▶ **Required work**
Search the listing below for the word "Collapse" and copy each line that holds it.

▶ **Exercise input**
==================================================

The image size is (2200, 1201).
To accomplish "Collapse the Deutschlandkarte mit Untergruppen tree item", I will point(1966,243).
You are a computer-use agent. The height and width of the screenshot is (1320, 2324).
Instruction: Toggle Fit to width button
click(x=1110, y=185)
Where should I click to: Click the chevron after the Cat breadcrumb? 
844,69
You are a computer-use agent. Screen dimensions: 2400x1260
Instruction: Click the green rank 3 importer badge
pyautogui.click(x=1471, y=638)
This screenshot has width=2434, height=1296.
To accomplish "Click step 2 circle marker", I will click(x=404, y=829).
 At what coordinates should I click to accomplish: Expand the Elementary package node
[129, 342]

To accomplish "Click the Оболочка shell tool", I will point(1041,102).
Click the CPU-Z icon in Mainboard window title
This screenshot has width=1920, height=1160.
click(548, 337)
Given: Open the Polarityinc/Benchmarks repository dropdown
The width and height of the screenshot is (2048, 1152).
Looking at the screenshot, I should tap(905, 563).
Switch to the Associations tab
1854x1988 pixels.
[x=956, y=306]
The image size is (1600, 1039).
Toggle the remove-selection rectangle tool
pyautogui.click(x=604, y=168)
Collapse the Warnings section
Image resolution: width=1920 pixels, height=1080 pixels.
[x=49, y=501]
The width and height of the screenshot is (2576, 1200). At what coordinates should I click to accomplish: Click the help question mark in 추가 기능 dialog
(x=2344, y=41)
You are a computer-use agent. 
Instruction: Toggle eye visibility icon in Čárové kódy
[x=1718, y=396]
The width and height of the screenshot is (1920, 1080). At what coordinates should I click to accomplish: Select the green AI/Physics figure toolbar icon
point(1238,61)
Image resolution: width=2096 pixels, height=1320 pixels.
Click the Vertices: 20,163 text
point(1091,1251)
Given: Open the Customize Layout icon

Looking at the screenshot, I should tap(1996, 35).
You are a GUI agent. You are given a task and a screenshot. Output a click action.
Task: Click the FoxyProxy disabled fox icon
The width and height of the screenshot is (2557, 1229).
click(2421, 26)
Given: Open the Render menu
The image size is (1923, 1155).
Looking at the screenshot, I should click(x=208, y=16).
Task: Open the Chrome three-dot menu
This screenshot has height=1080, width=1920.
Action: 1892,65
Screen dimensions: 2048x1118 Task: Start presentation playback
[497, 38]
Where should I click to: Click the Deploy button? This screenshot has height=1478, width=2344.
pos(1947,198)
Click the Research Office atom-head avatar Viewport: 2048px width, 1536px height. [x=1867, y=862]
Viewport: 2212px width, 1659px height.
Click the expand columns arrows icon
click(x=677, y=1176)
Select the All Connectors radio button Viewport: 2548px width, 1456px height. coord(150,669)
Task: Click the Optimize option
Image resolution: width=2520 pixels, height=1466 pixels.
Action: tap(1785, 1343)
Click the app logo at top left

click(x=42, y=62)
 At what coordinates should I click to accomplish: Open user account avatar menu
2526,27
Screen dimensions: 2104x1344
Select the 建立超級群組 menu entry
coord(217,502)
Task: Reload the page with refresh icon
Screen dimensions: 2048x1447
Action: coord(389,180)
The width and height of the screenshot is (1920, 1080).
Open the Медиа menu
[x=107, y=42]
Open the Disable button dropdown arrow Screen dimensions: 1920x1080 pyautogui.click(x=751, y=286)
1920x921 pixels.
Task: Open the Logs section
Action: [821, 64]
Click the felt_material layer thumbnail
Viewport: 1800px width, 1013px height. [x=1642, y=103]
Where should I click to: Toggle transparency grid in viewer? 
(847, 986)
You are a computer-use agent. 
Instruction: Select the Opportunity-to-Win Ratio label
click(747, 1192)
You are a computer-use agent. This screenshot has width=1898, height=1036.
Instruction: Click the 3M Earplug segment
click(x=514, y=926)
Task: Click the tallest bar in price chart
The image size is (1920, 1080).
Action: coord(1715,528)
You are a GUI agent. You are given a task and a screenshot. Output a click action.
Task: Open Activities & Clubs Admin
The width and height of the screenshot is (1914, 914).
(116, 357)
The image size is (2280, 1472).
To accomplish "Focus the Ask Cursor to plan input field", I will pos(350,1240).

==================================================

▶ **Exercise response**
To accomplish "Collapse the Deutschlandkarte mit Untergruppen tree item", I will point(1966,243).
Collapse the Warnings section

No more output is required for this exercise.